Records for processing
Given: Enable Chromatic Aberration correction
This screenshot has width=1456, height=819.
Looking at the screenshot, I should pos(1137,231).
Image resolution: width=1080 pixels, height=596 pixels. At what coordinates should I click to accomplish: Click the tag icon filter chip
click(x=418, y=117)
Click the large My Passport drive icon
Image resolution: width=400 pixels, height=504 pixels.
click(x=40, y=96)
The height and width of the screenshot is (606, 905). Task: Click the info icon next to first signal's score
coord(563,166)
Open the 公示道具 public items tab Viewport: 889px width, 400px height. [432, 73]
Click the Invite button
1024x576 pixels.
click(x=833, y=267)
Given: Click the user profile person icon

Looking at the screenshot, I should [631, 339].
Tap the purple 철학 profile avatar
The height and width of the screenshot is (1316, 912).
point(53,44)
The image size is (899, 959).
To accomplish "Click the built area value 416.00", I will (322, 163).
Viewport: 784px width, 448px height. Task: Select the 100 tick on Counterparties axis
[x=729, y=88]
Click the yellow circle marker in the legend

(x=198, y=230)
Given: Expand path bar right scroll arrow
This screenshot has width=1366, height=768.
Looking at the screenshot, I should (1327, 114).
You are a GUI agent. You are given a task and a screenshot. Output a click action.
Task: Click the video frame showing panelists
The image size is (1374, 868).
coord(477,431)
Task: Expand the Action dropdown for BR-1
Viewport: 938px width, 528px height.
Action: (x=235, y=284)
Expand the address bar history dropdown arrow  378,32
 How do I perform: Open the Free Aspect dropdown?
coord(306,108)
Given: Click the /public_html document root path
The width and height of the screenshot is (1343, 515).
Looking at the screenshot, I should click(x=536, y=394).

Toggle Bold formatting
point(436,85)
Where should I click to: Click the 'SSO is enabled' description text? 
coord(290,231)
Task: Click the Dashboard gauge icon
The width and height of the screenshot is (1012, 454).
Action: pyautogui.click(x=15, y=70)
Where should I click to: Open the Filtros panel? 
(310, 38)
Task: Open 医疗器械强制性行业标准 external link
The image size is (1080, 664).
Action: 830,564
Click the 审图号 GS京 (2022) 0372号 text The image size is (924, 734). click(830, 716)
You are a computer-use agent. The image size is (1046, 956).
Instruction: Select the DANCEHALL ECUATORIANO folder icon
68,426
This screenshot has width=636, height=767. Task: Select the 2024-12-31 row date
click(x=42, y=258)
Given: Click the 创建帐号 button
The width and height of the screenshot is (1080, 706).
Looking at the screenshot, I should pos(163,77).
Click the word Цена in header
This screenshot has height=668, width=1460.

What you are asked to do
Repeat exactly, and only, the lines from the line containing "Where should I click to: Open" through the last line of the records above, both included.

Your response
Where should I click to: Open the Filtros panel? 
(310, 38)
Task: Open 医疗器械强制性行业标准 external link
The image size is (1080, 664).
Action: 830,564
Click the 审图号 GS京 (2022) 0372号 text The image size is (924, 734). click(830, 716)
You are a computer-use agent. The image size is (1046, 956).
Instruction: Select the DANCEHALL ECUATORIANO folder icon
68,426
This screenshot has width=636, height=767. Task: Select the 2024-12-31 row date
click(x=42, y=258)
Given: Click the 创建帐号 button
The width and height of the screenshot is (1080, 706).
Looking at the screenshot, I should pos(163,77).
Click the word Цена in header
This screenshot has height=668, width=1460.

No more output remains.